Texte retenu:
..............................

Immigration et plan d’action sur la langue

2021/03/17 | Par Anne Michèle Meggs

Nous attendons avec grande anticipation l’annonce du plan d’action du gouvernement du Québec pour sauver la langue française. Le ministre Simon Jolin-Barrette en parle depuis au moins le mois d’août dernier alors qu’il participait à l’étude des crédits à l’Assemblée nationale. De plus, il a créé des attentes avec des promesses de mesures « costaudes », laissant entendre que des modifications significatives seront apportées à la Charte de la langue française.

La meilleure façon d’évaluer le sérieux d’un plan d’action est la présence de cibles et l’engagement de suivis réguliers sur l’atteinte de ces cibles. Sur ce point, surtout en ce qui concerne le lien entre l’immigration et la langue française, le bilan du gouvernement n’est pas très reluisant.

Dès la présentation du document de consultation sur les seuils d’immigration en 2019, le gouvernement, avec le même ministre qui prépare maintenant le plan d’action sur la langue, a démontré sa frilosité envers des cibles mesurables. Cette tendance était particulièrement évidente en ce qui concerne les orientations touchant l’immigration et la langue. En fait, il s’agissait du plus important recul repéré dans le document.

 

Une sélection des personnes immigrantes sans engagement sur la langue

Depuis 2001, soit depuis les premiers dépôts de plans stratégiques à l’Assemblée nationale, le Québec s’est toujours donné un objectif relatif à la proportion de personnes admises déclarant connaître le français. Généralement, il y avait un engagement d’atteindre un niveau d’au moins 50 % de l’ensemble des personnes admises déclarant connaître le français. Autour de 2008 et 2009, l’objectif montait à 60 % et, pour mieux paraître, en 2016, les Libéraux ont changé l’indicateur pour ne compter que les adultes de la sous-catégorie des travailleurs qualifiés et a établi la cible à 85 %. Mais tout ça s’est arrêté avec le dépôt des orientations pluriannuelles 2020-2022 de la CAQ.

On peut deviner pourquoi le gouvernement actuel a décidé de ne plus annoncer de cibles en matière du nombre ou de pourcentage de personnes admises connaissant le français. La raison se trouve dans un document de statistiques publié récemment par le ministère de l’Immigration, de l’Intégration et de la Francisation.[1] On constate que ce pourcentage a baissé plus de 8 points dans les 5 années précédant la pandémie, de 58,2 % en 2015 à 49,8 % en 2019. Puisque cet indicateur n’est plus lié à un objectif du plan stratégique, aucune explication n’est offerte pour cette tendance préoccupante. Sans cibles publiques à partir desquelles il faut rendre des comptes chaque année dans le Rapport annuel de gestion, le ministère n’a plus la même motivation à sélectionner les personnes les plus aptes à vivre en français au Québec. D’où l’importance de telles cibles.

..............................

Matériel:
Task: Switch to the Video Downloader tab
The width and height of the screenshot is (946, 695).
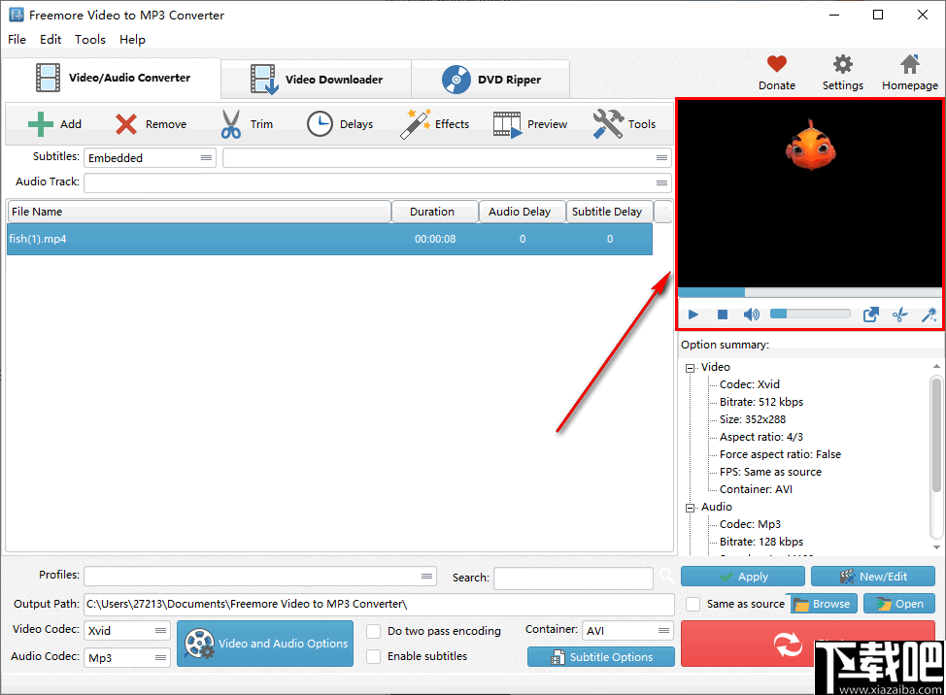Action: pyautogui.click(x=316, y=79)
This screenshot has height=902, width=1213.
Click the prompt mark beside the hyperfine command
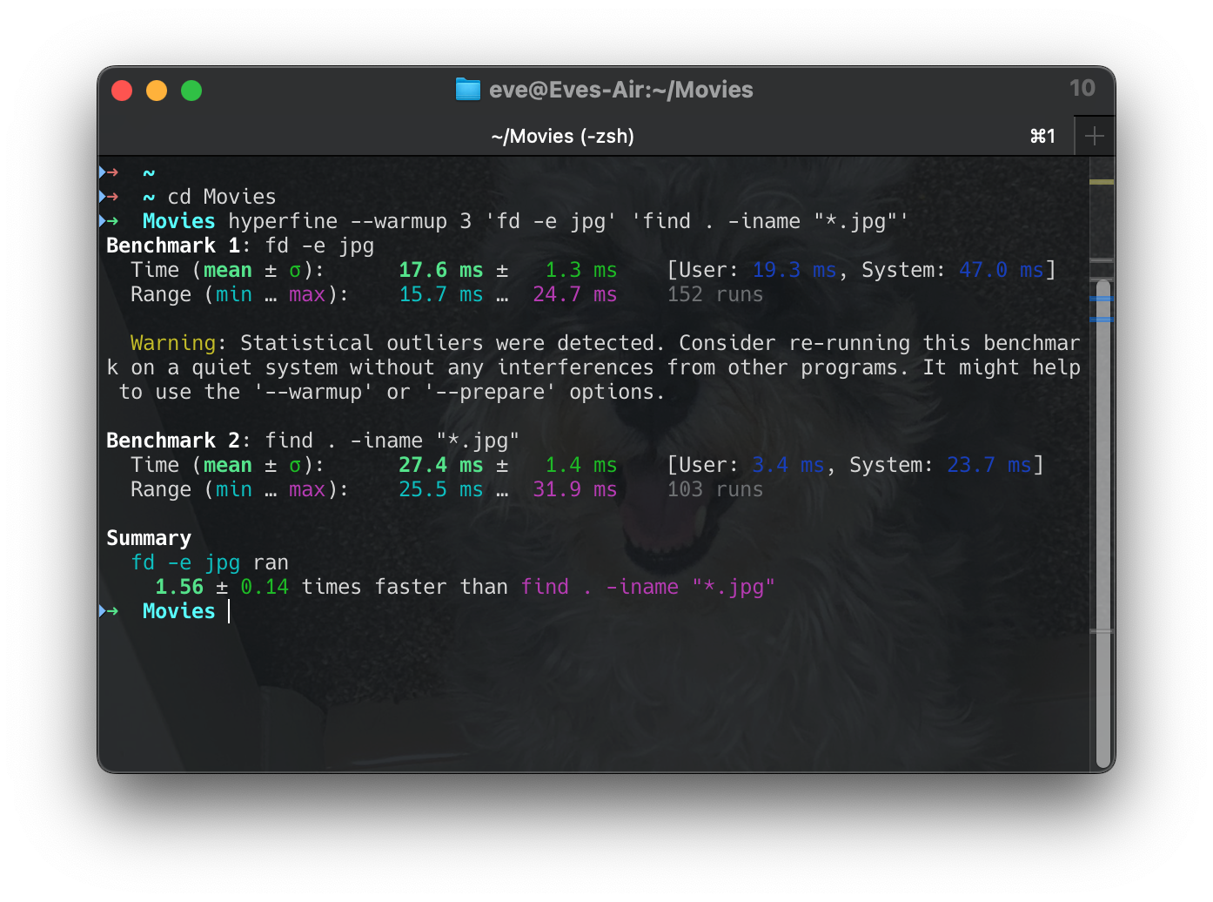point(108,221)
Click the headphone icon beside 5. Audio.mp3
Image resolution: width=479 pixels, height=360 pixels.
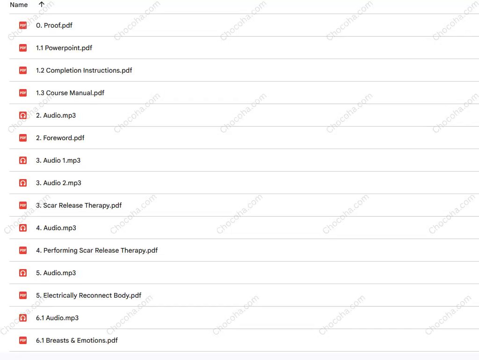point(23,273)
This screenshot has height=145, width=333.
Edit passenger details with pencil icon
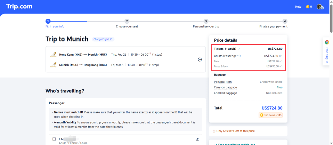click(197, 139)
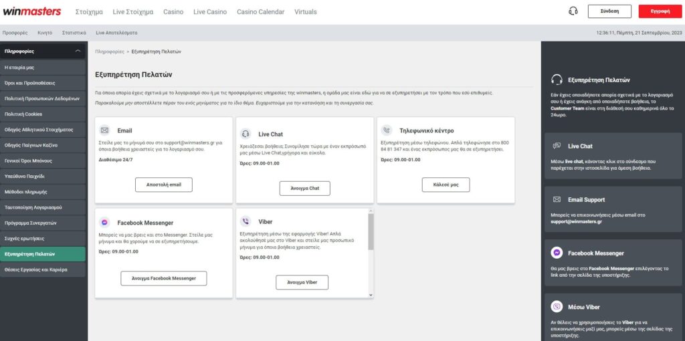Click the Email envelope icon in card
The width and height of the screenshot is (685, 341).
pos(104,130)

..............................

Défi:
Dans l’article sur l’immigration et la langue française, recopiez le passage allant de « 2021/03/17 | Par Anne » jusqu’à « pas très reluisant. » en remplaçant « gouvernement » par « cabinet ».

Bonne réponse:
2021/03/17 | Par Anne Michèle Meggs

Nous attendons avec grande anticipation l’annonce du plan d’action du cabinet du Québec pour sauver la langue française. Le ministre Simon Jolin-Barrette en parle depuis au moins le mois d’août dernier alors qu’il participait à l’étude des crédits à l’Assemblée nationale. De plus, il a créé des attentes avec des promesses de mesures « costaudes », laissant entendre que des modifications significatives seront apportées à la Charte de la langue française.

La meilleure façon d’évaluer le sérieux d’un plan d’action est la présence de cibles et l’engagement de suivis réguliers sur l’atteinte de ces cibles. Sur ce point, surtout en ce qui concerne le lien entre l’immigration et la langue française, le bilan du cabinet n’est pas très reluisant.